**DESCRIPTION OF THE TASK**: Reproduce every line of the entries from the one containing "The width and height of the screenshot is (1400, 854)." down to the one containing "Looking at the screenshot, I should 587,165.", both of those included.

··· DATASET ···

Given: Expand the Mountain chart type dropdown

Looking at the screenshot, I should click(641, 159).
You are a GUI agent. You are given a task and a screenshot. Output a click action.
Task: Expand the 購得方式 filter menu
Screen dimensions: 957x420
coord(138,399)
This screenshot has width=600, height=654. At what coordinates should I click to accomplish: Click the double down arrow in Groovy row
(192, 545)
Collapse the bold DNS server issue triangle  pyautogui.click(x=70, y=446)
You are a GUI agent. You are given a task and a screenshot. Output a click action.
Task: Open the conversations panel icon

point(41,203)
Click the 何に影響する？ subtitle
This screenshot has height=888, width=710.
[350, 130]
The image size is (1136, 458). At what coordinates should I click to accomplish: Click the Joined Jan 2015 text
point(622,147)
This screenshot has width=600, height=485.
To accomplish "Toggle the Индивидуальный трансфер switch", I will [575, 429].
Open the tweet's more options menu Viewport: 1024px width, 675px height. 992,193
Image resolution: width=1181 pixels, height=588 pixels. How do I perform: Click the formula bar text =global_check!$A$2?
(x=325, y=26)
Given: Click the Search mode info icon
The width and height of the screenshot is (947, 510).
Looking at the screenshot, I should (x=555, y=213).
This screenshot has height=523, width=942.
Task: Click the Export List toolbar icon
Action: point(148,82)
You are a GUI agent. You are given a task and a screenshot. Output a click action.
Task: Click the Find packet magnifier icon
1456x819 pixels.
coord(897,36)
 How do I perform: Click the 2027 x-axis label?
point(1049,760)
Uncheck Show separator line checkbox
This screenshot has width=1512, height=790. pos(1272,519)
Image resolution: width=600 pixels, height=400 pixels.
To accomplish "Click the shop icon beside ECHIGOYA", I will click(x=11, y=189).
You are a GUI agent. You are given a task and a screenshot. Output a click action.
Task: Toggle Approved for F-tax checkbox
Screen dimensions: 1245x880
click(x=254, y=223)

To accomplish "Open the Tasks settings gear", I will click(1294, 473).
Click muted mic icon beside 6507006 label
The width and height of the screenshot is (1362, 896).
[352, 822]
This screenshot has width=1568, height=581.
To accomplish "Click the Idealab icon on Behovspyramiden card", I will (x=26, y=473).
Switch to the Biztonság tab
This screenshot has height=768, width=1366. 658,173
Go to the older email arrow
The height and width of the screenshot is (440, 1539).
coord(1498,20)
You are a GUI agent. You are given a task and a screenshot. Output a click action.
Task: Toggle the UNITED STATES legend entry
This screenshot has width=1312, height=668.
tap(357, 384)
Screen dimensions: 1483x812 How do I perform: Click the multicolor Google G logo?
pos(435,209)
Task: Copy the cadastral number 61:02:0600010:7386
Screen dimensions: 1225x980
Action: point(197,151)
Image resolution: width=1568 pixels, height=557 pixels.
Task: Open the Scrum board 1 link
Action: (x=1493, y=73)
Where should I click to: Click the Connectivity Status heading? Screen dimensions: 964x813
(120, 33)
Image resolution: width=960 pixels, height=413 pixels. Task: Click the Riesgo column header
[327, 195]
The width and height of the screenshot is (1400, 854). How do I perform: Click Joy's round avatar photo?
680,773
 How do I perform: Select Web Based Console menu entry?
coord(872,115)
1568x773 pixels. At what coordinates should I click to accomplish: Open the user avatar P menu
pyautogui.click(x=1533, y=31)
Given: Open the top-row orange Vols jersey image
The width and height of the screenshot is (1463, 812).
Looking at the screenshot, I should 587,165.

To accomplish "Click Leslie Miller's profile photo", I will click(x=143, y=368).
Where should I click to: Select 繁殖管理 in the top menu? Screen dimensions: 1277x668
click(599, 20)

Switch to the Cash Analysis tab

···

**EXERCISE OUTPUT**:
The width and height of the screenshot is (1400, 854). How do I perform: Click Joy's round avatar photo?
680,773
 How do I perform: Select Web Based Console menu entry?
coord(872,115)
1568x773 pixels. At what coordinates should I click to accomplish: Open the user avatar P menu
pyautogui.click(x=1533, y=31)
Given: Open the top-row orange Vols jersey image
The width and height of the screenshot is (1463, 812).
Looking at the screenshot, I should 587,165.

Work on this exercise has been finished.